Records for this task
------------------------------------------------
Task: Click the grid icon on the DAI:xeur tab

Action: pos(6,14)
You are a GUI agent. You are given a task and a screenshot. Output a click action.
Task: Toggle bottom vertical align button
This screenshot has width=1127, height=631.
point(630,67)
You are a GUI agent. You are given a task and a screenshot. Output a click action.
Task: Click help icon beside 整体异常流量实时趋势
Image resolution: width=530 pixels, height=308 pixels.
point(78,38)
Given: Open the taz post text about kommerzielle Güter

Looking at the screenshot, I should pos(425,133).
------------------------------------------------
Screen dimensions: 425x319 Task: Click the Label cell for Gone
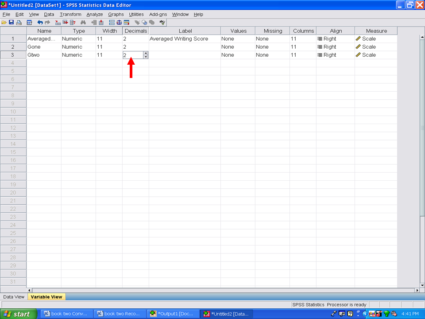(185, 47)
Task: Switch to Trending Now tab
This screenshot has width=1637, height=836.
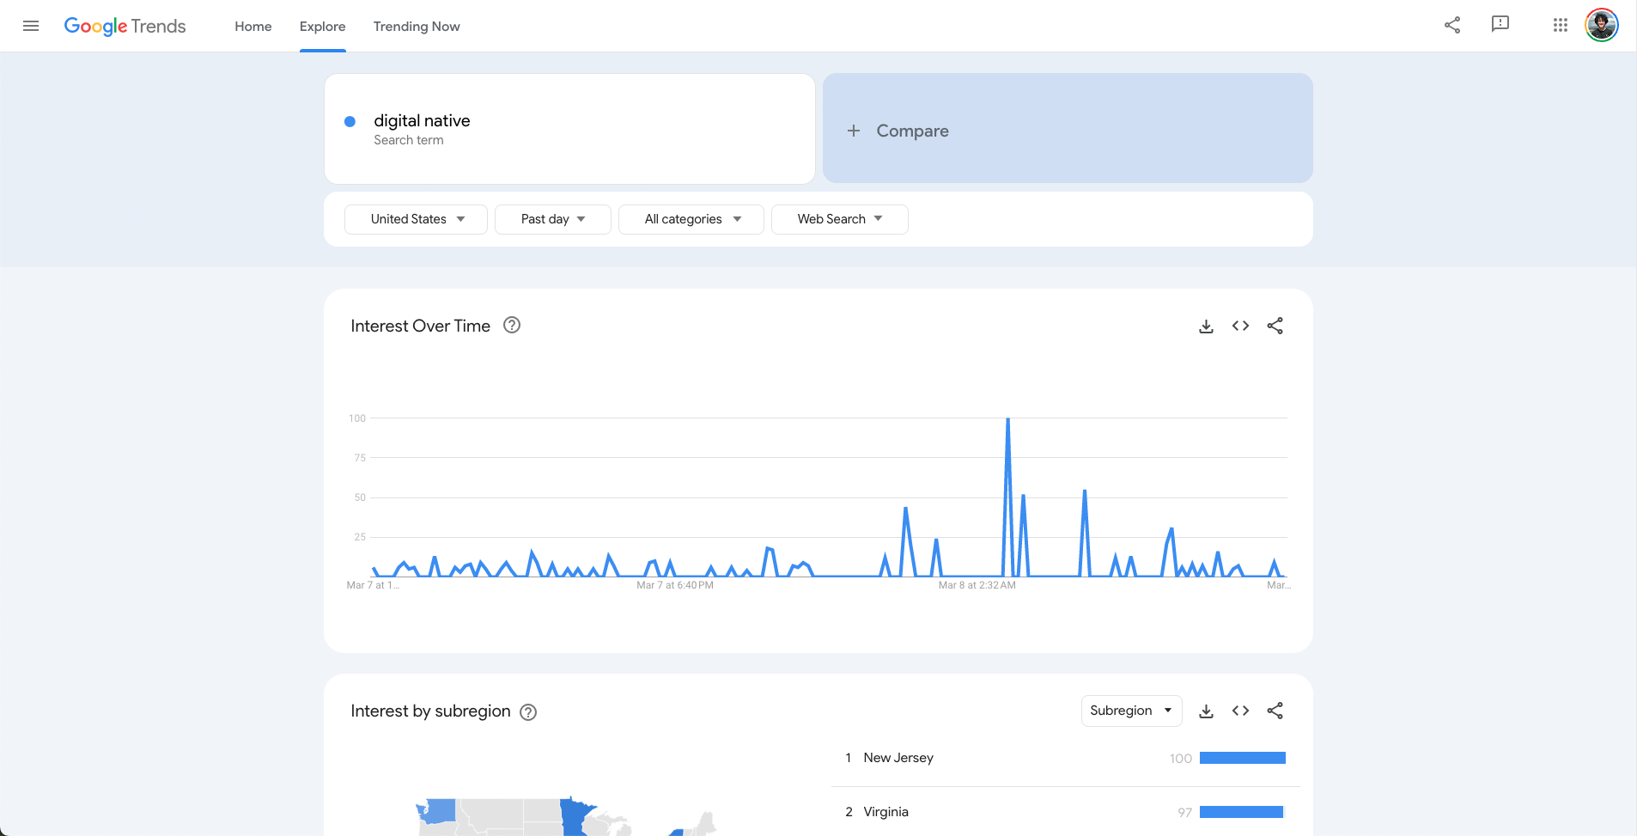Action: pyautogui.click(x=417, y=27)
------------------------------------------------
Exercise prompt
Return exactly, and only, the lines above starting at the line that contains "Task: Click the grid icon on the DAI:xeur tab" and ending at the line that contains "Task: Click help icon beside 整体异常流量实时趋势".

Result
Task: Click the grid icon on the DAI:xeur tab

Action: pos(6,14)
You are a GUI agent. You are given a task and a screenshot. Output a click action.
Task: Toggle bottom vertical align button
This screenshot has width=1127, height=631.
point(630,67)
You are a GUI agent. You are given a task and a screenshot. Output a click action.
Task: Click help icon beside 整体异常流量实时趋势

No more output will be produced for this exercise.